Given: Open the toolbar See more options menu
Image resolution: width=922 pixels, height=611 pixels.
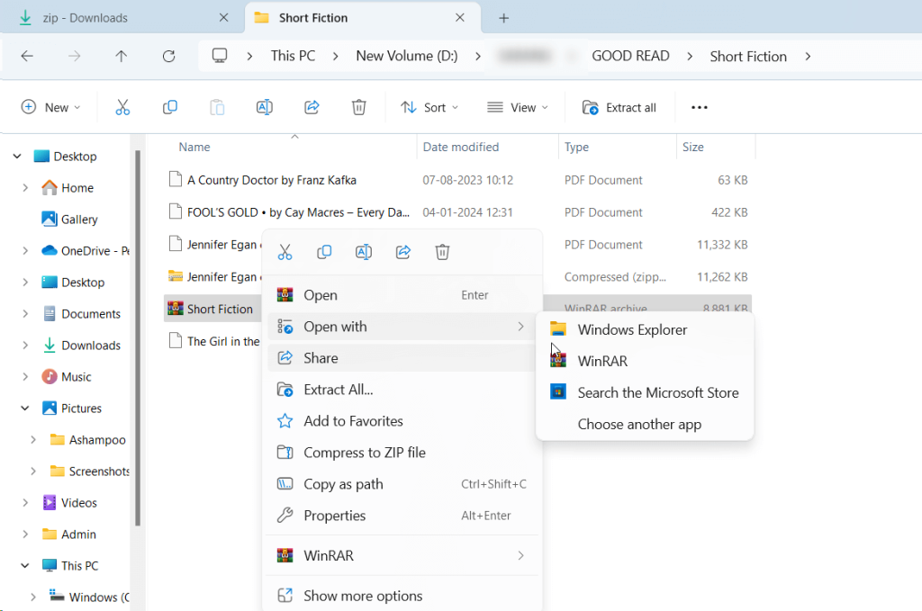Looking at the screenshot, I should [699, 107].
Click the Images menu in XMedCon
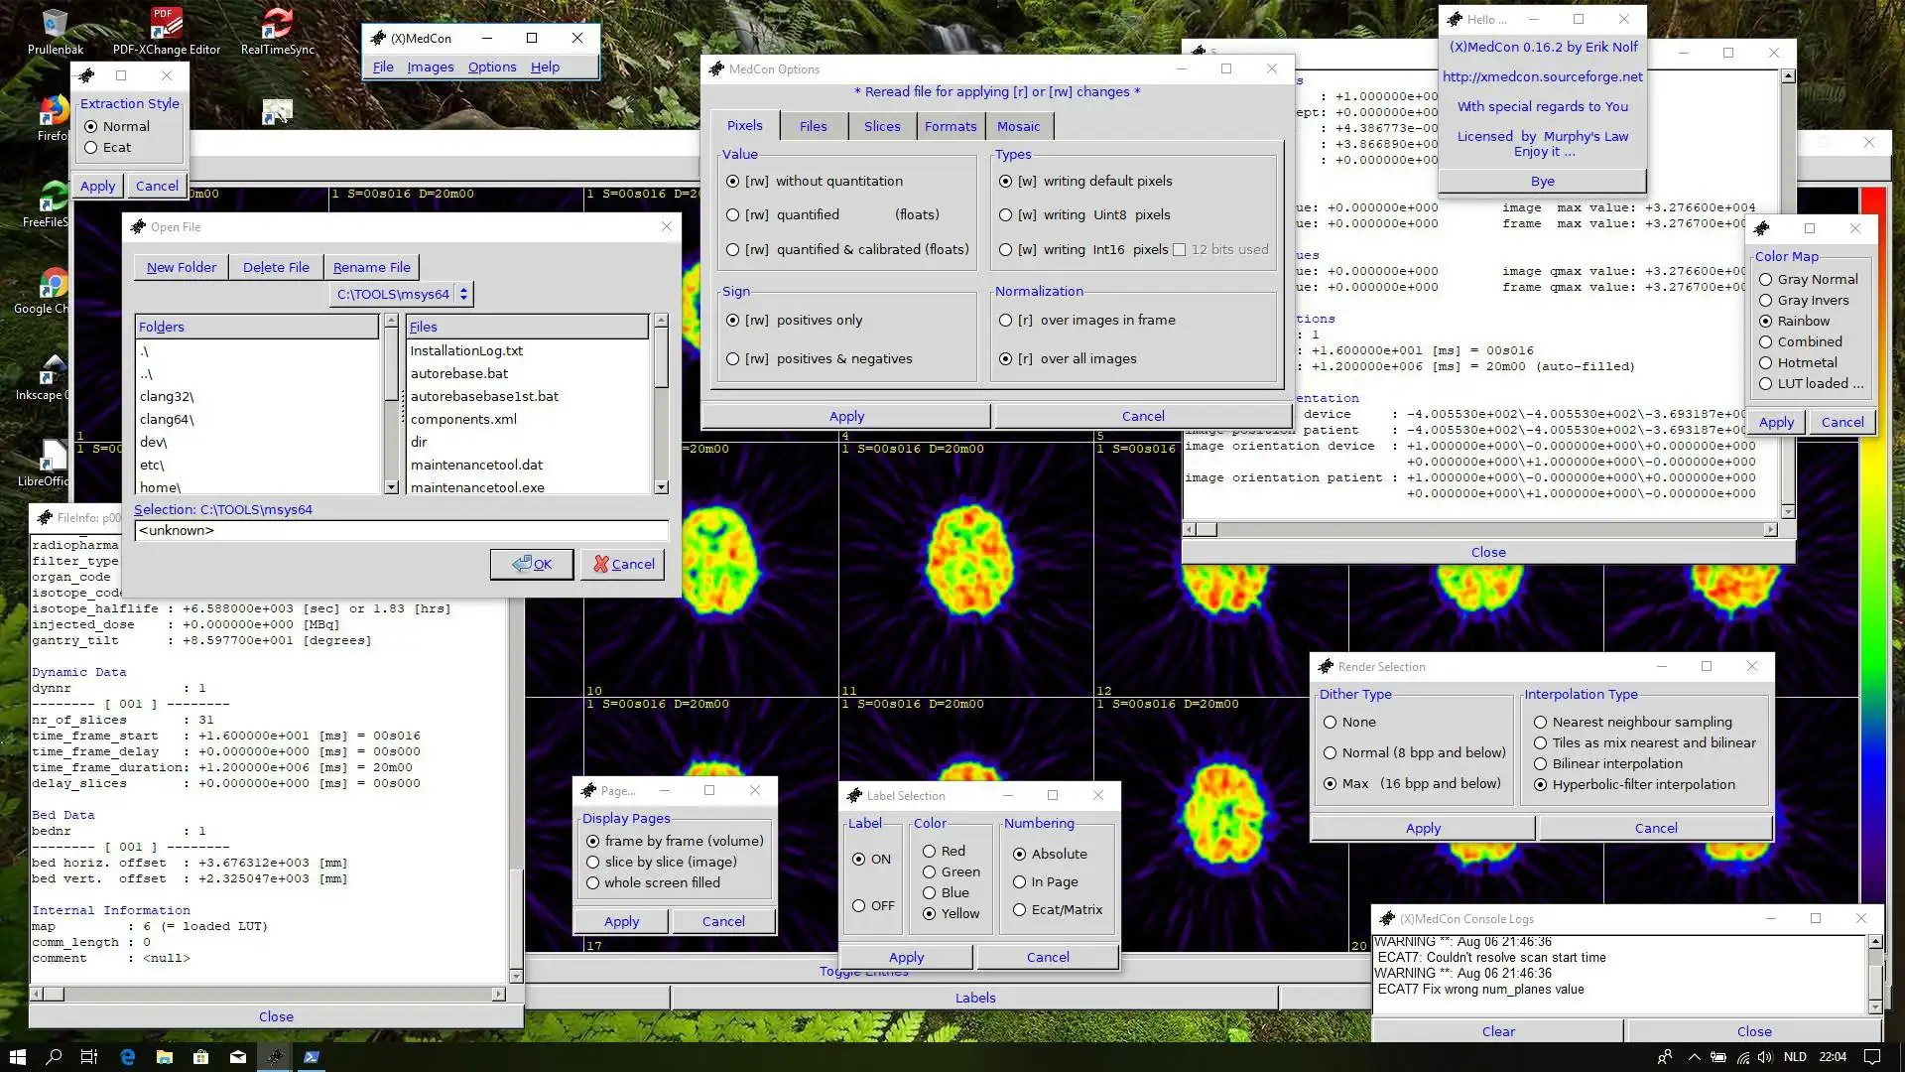Screen dimensions: 1905x1072 click(x=431, y=68)
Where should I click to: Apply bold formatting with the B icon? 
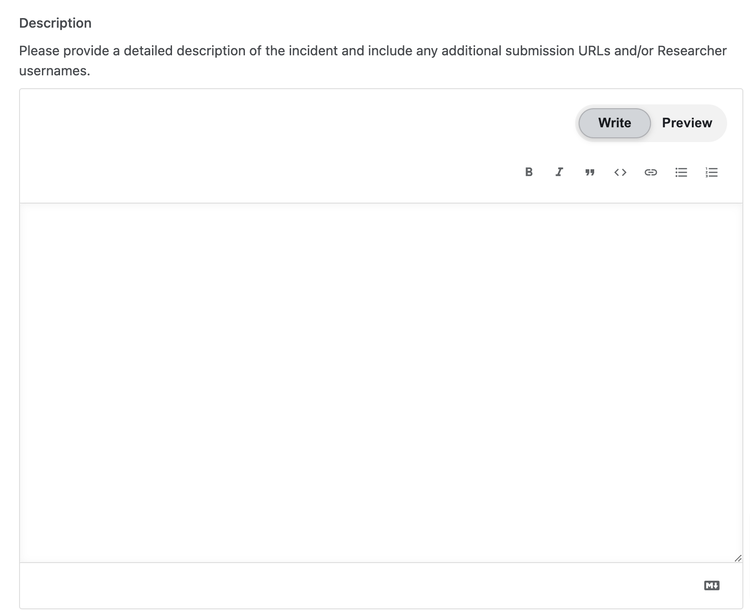click(x=528, y=172)
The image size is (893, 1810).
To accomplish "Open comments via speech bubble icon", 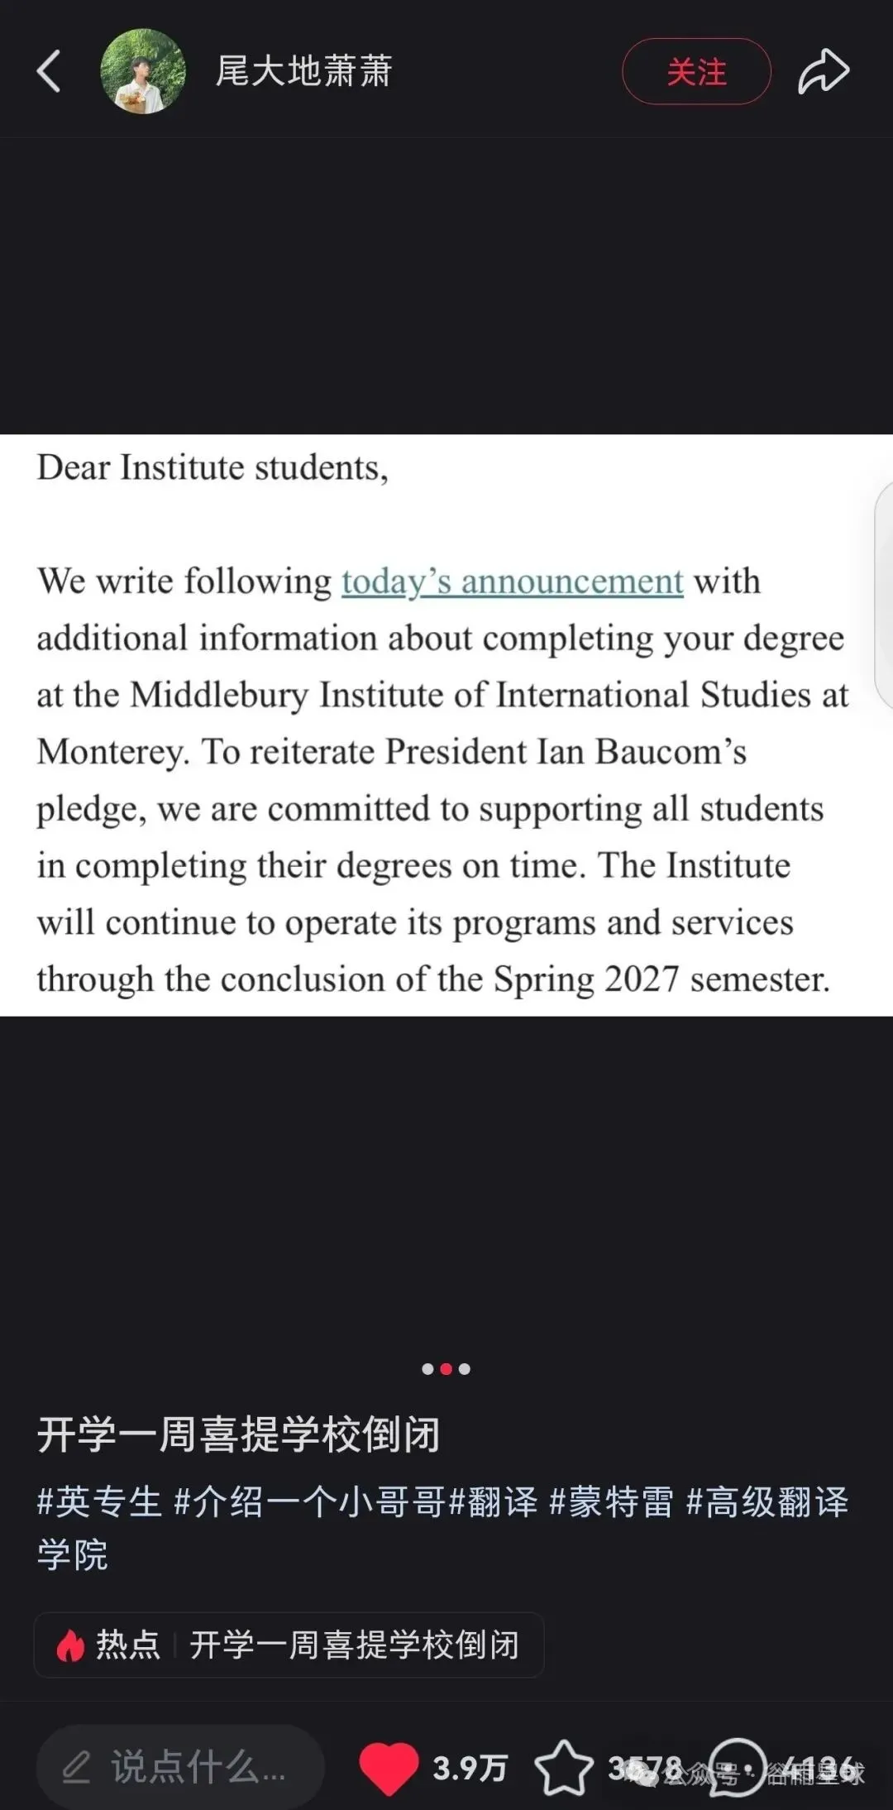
_ _ _ _ _ _ _
### [Exercise aim]
Could you reproduce the listing above word for word while leaving out its pictures?

### [Written response]
Given: Open the toolbar See more options menu
Image resolution: width=922 pixels, height=611 pixels.
Looking at the screenshot, I should [699, 107].
Click the Images menu in XMedCon
Screen dimensions: 1905x1072 click(x=431, y=68)
Where should I click to: Apply bold formatting with the B icon? 
click(x=528, y=172)
The image size is (893, 1810).
To accomplish "Open comments via speech bubble icon", 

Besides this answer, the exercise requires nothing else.